Exposure therapy is a commonly used and effective treatment for anxiety disorders, including posttraumatic stress disorder, obsessive-compulsive disorder, and phobias.
The goal of such therapy is to extinguish fear, which is accomplished by presenting cues that are known to predict a negative experience in the absence of that experience. Over time, learning that the ‘danger cue’ is no longer dangerous produces extinction of the fearful response.
However, fears and the associated defensive behaviors resulting from that fear often return after they have been extinguished, undermining the long-term effectiveness of treatment.
This led a team of researchers at New York University to hypothesize that, as opposed to traditional extinction where the threat is omitted during therapeutic training, extinction could be successfully enhanced by instead replacing the potential threat with a neutral one. They were right, and their research is now published in the current issue of Biological Psychiatry.
Professor Elizabeth Phelps and her colleagues designed and conducted similar experiments in both rats and healthy humans. The subjects were initially ‘trained’ to associate an aversive stimulus (the danger cue) with an electrical shock. Later, half the subjects then underwent standard extinction, where the danger cue was presented but the shock was eliminated. For the other half of the subjects, the electric shock was replaced with a new, neutral outcome when the same cue was presented.
In both rats and humans, the modified fear extinction procedure was more effective in preventing the return of fear than simply omitting the electric shock.

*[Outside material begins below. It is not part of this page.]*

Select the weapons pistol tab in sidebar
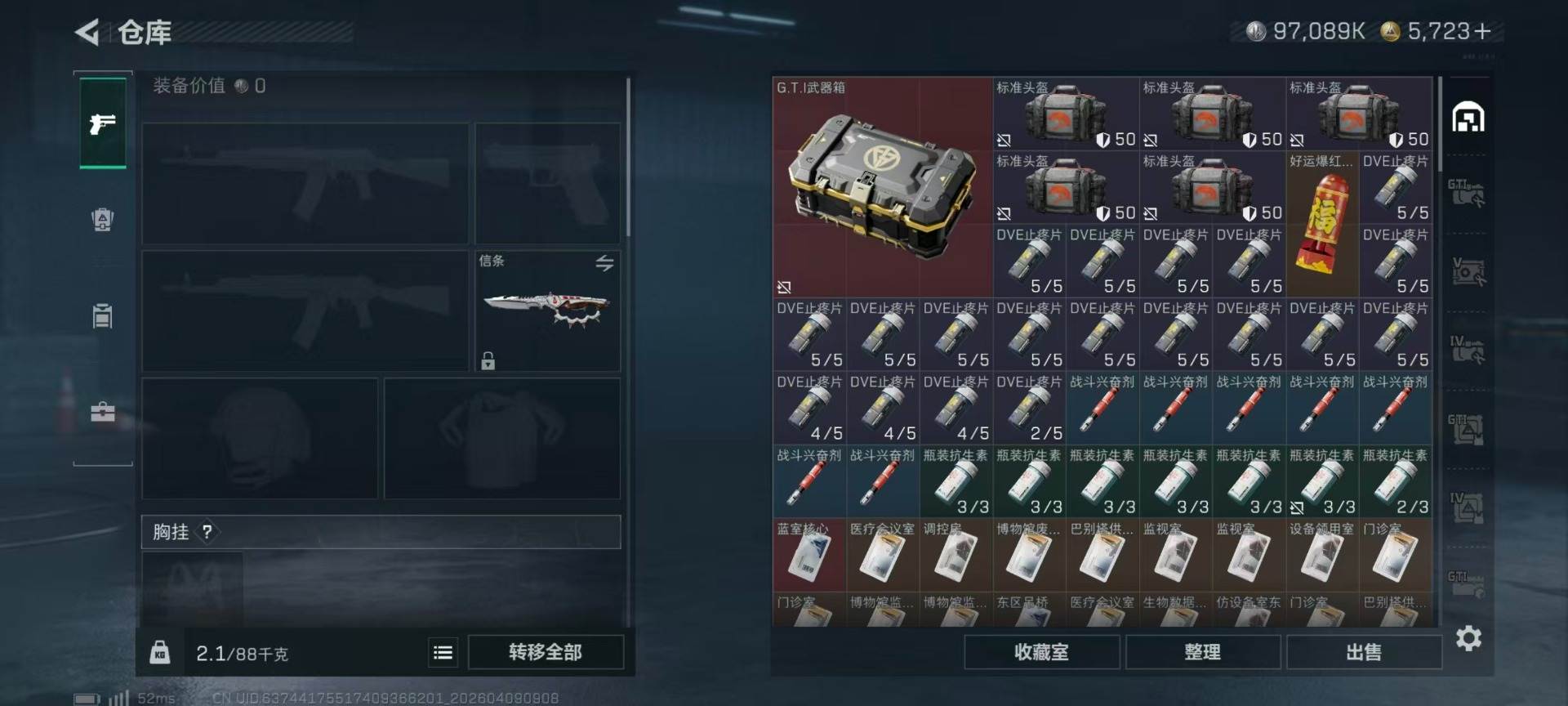 click(x=103, y=123)
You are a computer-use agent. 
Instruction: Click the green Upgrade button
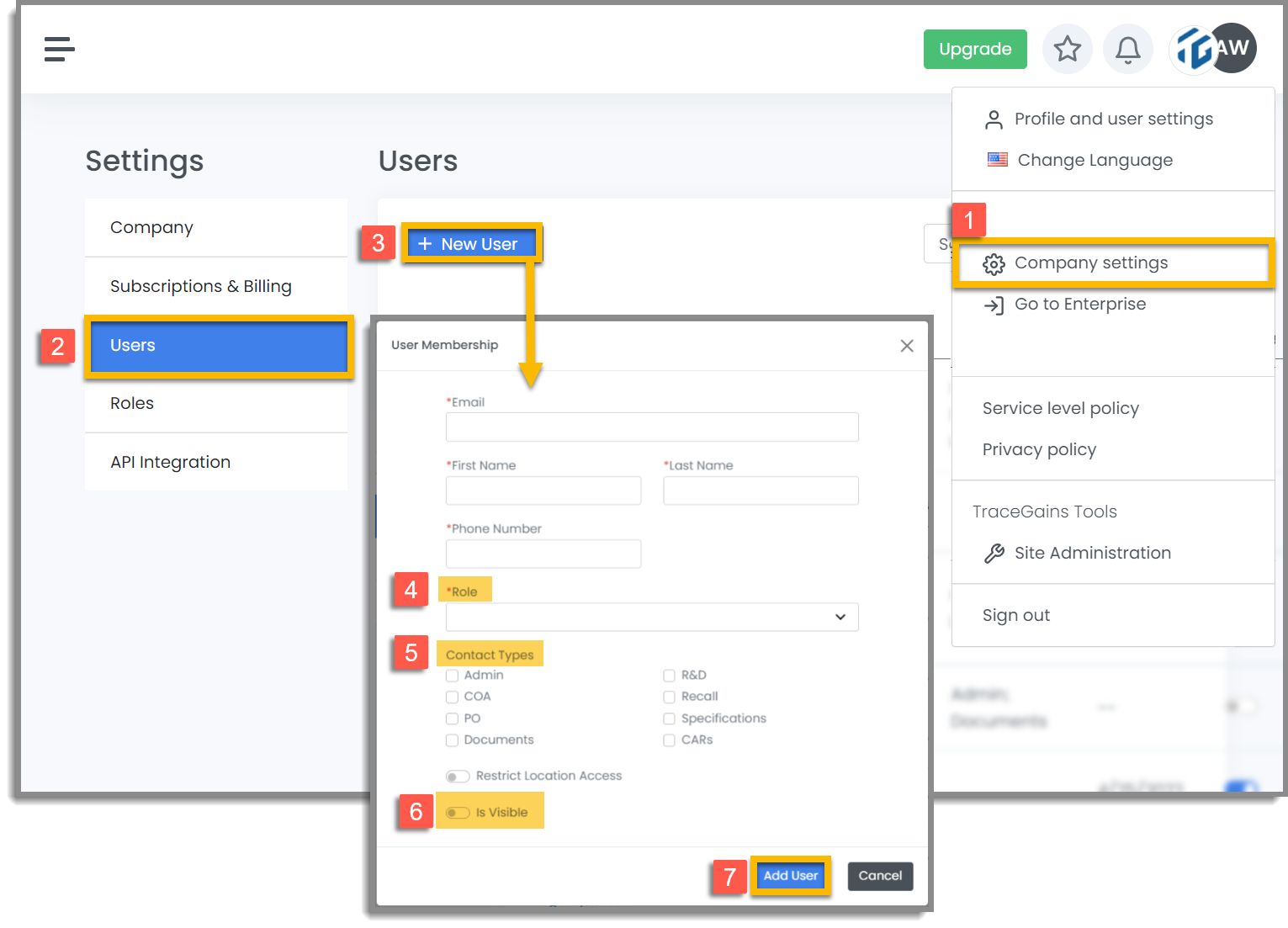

The authors also found that the extent to which people were intolerant with the uncertainty of being shocked was related to their risk that the fear of the danger cue would return. In other words, their sensitivity to uncertain threat influenced their recovery.
These data provide cross-species evidence that extinction can be successfully augmented by replacing, rather than omitting, an expected threat.
“The paper by Dunsmoor and colleagues highlights that we are still learning important information about how to maintain the benefits of cognitive behavioral therapy,” said Dr. John Krystal, Editor of Biological Psychiatry. “It shows that it is not only important to break the links between environmental cues and fear, but also to substitute new learning about safety that prevents fears from encroaching on hard-won therapeutic gains.”